→ **GESTELDE OPDRACHT**: Geef aan vanaf welke maand en welk jaar [gedaagde1] volgens de gegeven tekst mede directeur van Vredo is geworden.

:: GEGEVEN TEKST ::

3.3. [gedaagden] voeren gemotiveerd verweer waarop, voor zover van belang, hierna zal worden ingegaan.
4. De beoordeling
4.1. Het spoedeisend belang vloeit voort uit de stellingen van Vredo.
het non-concurrentiebeding van [gedaagde1]
4.2. Artikel 7:653 lid 1 BW bepaalt dat een beding, waarbij de werknemer wordt beperkt in zijn bevoegdheid om na het einde van de overeenkomst op zekere wijze werkzaam te zijn, slechts geldig is, indien de werkgever dit schriftelijk is overeengekomen met een meerderjarige werknemer. Vaststaat dat zowel ten aanzien van de arbeidsovereenkomst voor bepaalde tijd als de arbeidsovereenkomst voor onbepaalde tijd aan deze formele eisen is voldaan, zodat er sprake is van een geldig beding.
4.3. [gedaagde1] stelt dat hij bij Vredo aanvankelijk in dienst is getreden als ontwikkelingscoördinator, maar dat hij vanaf december 2006 mede directeur is geworden van Vredo. Als mede directeur werd [gedaagde1] eindverantwoordelijk voor de verkoop en service en was hij belast met een deel van de financiën en personeelszaken. De werkzaamheden als ontwikkelingscoördinator werden voortaan verricht door anderen. Bij deze functiewijziging kreeg [gedaagde1] ook een substantiële salarisverhoging, een bonusregeling en een lease-auto en bovendien werden hem aandelen in Vredo toegezegd. Volgens [gedaagde1] is het destijds met hem overeengekomen non-concurrentiebeding als gevolg van deze ingrijpende functiewijziging dan ook aanmerkelijk zwaarder op hem gaan drukken en heeft het als gevolg daarvan haar werking verloren. Met [gedaagde1] had opnieuw schriftelijk een non-concurrentiebeding moeten worden overeengekomen, hetgeen Vredo heeft nagelaten.

:::
:: OPGESLAGEN GEGEVENS ::

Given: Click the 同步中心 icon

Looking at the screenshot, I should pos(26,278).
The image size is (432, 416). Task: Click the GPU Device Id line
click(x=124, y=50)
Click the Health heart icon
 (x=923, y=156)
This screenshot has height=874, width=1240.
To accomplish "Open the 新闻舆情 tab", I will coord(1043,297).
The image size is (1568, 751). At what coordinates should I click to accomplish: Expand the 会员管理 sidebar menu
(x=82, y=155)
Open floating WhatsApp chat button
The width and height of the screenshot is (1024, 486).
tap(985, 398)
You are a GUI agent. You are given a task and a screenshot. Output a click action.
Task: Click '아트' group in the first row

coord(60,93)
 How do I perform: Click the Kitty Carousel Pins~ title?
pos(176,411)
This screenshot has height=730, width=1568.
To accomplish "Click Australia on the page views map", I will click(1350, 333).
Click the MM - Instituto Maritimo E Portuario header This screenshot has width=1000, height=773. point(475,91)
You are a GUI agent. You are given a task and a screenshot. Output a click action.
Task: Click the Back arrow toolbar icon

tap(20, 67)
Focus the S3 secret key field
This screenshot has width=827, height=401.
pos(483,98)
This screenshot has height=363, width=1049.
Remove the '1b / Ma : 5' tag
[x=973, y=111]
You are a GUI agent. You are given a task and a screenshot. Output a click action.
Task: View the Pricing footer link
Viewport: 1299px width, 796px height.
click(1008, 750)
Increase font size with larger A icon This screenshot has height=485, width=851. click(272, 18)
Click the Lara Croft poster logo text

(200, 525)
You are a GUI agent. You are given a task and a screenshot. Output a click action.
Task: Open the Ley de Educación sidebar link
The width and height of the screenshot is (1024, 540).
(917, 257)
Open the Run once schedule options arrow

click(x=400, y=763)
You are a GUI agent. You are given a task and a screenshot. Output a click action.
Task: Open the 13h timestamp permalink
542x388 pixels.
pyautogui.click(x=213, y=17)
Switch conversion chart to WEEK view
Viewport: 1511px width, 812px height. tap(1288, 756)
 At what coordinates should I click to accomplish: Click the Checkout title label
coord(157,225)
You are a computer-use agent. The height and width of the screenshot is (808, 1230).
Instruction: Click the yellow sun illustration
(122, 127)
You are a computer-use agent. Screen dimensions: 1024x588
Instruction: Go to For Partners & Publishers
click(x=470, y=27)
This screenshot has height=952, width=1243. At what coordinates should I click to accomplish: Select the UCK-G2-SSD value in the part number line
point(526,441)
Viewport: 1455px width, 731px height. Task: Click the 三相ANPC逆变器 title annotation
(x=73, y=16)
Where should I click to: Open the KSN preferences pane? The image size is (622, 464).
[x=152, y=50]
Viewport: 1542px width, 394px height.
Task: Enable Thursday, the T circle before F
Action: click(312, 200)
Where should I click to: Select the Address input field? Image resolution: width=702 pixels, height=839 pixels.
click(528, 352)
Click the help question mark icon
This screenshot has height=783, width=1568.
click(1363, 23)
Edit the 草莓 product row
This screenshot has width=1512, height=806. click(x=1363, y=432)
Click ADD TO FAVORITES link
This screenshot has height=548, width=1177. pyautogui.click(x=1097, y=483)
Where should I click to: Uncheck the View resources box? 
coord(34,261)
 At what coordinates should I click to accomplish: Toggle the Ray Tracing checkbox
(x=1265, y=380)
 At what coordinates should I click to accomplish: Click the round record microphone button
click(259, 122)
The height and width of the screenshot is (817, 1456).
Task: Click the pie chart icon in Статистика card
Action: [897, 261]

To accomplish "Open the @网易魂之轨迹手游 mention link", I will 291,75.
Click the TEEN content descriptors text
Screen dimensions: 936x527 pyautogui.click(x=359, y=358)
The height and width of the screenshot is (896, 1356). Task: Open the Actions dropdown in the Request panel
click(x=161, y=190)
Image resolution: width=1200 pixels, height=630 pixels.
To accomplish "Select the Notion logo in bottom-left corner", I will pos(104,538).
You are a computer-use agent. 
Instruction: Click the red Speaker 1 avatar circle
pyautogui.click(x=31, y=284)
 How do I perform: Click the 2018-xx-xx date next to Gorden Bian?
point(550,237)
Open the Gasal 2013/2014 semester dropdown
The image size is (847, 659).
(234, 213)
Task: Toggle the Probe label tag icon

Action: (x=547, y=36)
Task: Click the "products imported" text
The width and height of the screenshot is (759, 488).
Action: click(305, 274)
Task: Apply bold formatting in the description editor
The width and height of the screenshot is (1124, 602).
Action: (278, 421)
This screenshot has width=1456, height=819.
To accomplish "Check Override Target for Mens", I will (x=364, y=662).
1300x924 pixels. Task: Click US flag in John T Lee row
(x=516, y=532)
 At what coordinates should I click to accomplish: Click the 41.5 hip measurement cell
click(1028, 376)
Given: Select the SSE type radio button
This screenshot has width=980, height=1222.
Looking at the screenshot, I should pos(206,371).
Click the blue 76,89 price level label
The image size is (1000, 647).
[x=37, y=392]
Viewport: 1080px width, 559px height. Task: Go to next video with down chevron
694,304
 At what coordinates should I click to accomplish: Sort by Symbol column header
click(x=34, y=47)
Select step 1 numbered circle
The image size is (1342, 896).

:::

→ **UITGEWERKTE OPDRACHT**: Vanaf december 2006.